Nasir Anwar, Azher A.
Tuberculosis in a solitary kidney.
Pak J Med Res Jan ;41(4):173-4.

A case report of acute renal insufficiency due to non-obstructive tuberculous involvement of a solitary kidney in a middle aged lady with restoration of normal renal function upon successful completion of treatment is presented. Possible mechanisms of renal dysfunction are elucidated.

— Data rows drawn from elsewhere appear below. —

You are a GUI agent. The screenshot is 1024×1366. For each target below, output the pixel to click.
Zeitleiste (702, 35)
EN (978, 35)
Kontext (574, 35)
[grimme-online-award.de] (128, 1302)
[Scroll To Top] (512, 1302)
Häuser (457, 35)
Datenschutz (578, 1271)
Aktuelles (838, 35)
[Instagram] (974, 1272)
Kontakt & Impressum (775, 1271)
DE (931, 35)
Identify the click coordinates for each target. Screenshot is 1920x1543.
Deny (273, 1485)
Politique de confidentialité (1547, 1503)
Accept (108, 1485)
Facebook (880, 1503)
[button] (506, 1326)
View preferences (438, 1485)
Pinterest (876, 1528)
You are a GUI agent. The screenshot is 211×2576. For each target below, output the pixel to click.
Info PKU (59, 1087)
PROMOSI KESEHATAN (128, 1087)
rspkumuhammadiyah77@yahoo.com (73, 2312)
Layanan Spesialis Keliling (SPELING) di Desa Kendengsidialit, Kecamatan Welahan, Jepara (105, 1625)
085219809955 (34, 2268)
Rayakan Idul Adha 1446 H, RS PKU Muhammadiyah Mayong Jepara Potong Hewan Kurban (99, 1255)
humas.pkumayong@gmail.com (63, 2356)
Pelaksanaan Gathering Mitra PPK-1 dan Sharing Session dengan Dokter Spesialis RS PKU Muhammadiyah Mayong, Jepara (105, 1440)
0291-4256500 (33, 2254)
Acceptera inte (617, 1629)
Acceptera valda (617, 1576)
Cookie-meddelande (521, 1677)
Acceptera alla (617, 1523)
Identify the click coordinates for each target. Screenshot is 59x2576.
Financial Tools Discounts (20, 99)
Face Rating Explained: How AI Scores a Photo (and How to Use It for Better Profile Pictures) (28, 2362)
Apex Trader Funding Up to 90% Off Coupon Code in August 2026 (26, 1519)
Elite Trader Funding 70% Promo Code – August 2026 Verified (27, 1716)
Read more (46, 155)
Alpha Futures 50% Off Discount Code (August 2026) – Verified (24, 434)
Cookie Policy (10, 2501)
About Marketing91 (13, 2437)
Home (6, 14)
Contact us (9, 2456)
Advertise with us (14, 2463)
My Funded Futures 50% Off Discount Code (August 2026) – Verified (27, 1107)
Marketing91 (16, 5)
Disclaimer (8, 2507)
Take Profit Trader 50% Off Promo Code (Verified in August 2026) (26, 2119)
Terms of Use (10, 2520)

Case Report: A 40 years old Afghan lady was admitted with short history of persistent dull right flank discomfort and macroscopic haematuria. She denied symptoms of urinary frequency, nocturia, urgency or dysuria. There was no history of weight loss, night sweats, fever, cough or breathlessness. Past medical history included episodes of UTI. On examination, she was apyrexial with no pallor or palpable lymph gland enlargement. She was euvolemic and normotensive with no postural drop. No abnormality was detected on systemic examination. Urinalysis revealed albumin +, numerous RBCs and pus cells 5 - 6. 24 hours urinary volume (1400m1) revealed 1.0 gram of protein. Special stains for AFB on early morning concentrated urine sediment were negative and no Mycobacterium tuberculous was isolated from the urine on culture. She had impaired renal function with serum creatinine of 3mg% and blood urea of 60mg%. Her haemoglobin was 10.6 gm% with an ESR of 20mm 1st/hr and normal blood counts. Anti-nuclear factor and rheumatoid factor were negative. X-ray chest was normal with no pulmonary lesions or hilar lymphadenopathy. Tuberculin test was negative. Abdominal ultrasound revealed a solitary right kidney measuring 14.3 curs x 5.8 curs in bipolar length with no evidence of obstruction. Left kidney was reported as absent. This was confirmed by DMSA scan. An ultrasound guided renal biopsy was obtained from lower pole of right kidney, which showed chronic granulomatous inflammation with focal necrosis histologically compatible with tuberculosis. The Immunoflorescence studies were unremarkable. A diagnosis of renal tuberculosis was made and she was put on anti-tuberculosis treatment. She was given Isonizazid (300mg/day), Rifampicin (450mg /day) and Pyrazinamide (1500 mg/day) along with Pyridoxine. Pyrazinamide was withdrawn after 2 months. Six months of therapy progressively reduced the values of plasma creatinine and urea levels to 1.2 mg% and 40mg% respectively with normal urinalysis on repeat examinations. She completed a nine months course of anti-tuberculosis chemotherapy. A follow-up six months after the completion of therapy found her in good health with normal renal function.